=== PROBLEM TO SOLVE ===
All of the entries must be output exactly as they are.

▬▬▬▬▬▬

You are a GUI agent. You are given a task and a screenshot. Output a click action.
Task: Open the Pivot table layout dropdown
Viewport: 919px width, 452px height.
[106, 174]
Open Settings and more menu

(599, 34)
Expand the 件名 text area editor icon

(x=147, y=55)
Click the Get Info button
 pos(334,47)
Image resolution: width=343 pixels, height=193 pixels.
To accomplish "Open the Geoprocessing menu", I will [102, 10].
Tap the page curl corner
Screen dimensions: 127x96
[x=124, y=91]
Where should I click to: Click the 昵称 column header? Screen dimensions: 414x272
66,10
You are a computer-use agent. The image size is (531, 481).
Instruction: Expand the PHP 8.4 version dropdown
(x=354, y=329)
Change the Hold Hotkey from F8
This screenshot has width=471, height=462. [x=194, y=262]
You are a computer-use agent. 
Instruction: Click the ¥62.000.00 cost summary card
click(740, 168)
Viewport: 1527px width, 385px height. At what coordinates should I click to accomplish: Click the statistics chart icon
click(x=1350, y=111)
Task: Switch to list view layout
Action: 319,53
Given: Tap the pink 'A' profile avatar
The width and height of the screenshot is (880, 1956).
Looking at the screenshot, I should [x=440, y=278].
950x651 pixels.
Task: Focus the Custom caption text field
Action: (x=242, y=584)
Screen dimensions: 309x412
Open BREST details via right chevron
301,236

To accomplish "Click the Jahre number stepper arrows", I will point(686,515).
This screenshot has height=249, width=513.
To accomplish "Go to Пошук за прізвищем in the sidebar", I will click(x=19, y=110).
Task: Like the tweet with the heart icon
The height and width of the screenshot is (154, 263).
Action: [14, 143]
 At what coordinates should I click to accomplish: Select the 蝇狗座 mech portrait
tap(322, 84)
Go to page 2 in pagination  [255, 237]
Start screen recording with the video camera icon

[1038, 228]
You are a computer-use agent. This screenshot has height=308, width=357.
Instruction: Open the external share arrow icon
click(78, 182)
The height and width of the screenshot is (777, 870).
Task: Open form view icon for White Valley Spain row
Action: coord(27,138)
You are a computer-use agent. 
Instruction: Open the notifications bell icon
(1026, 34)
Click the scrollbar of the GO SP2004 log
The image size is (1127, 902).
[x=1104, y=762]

▬▬▬▬▬▬

=== SOLUTION TO THIS PROBLEM ===
You are a GUI agent. You are given a task and a screenshot. Output a click action.
Task: Open the Pivot table layout dropdown
Viewport: 919px width, 452px height.
[106, 174]
Open Settings and more menu

(599, 34)
Expand the 件名 text area editor icon

(x=147, y=55)
Click the Get Info button
 pos(334,47)
Image resolution: width=343 pixels, height=193 pixels.
To accomplish "Open the Geoprocessing menu", I will [102, 10].
Tap the page curl corner
Screen dimensions: 127x96
[x=124, y=91]
Where should I click to: Click the 昵称 column header? Screen dimensions: 414x272
66,10
You are a computer-use agent. The image size is (531, 481).
Instruction: Expand the PHP 8.4 version dropdown
(x=354, y=329)
Change the Hold Hotkey from F8
This screenshot has width=471, height=462. [x=194, y=262]
You are a computer-use agent. 
Instruction: Click the ¥62.000.00 cost summary card
click(740, 168)
Viewport: 1527px width, 385px height. At what coordinates should I click to accomplish: Click the statistics chart icon
click(x=1350, y=111)
Task: Switch to list view layout
Action: 319,53
Given: Tap the pink 'A' profile avatar
The width and height of the screenshot is (880, 1956).
Looking at the screenshot, I should [x=440, y=278].
950x651 pixels.
Task: Focus the Custom caption text field
Action: (x=242, y=584)
Screen dimensions: 309x412
Open BREST details via right chevron
301,236

To accomplish "Click the Jahre number stepper arrows", I will point(686,515).
This screenshot has height=249, width=513.
To accomplish "Go to Пошук за прізвищем in the sidebar", I will click(x=19, y=110).
Task: Like the tweet with the heart icon
The height and width of the screenshot is (154, 263).
Action: [14, 143]
 At what coordinates should I click to accomplish: Select the 蝇狗座 mech portrait
tap(322, 84)
Go to page 2 in pagination  [255, 237]
Start screen recording with the video camera icon

[1038, 228]
You are a computer-use agent. This screenshot has height=308, width=357.
Instruction: Open the external share arrow icon
click(78, 182)
The height and width of the screenshot is (777, 870).
Task: Open form view icon for White Valley Spain row
Action: coord(27,138)
You are a computer-use agent. 
Instruction: Open the notifications bell icon
(1026, 34)
Click the scrollbar of the GO SP2004 log
The image size is (1127, 902).
[x=1104, y=762]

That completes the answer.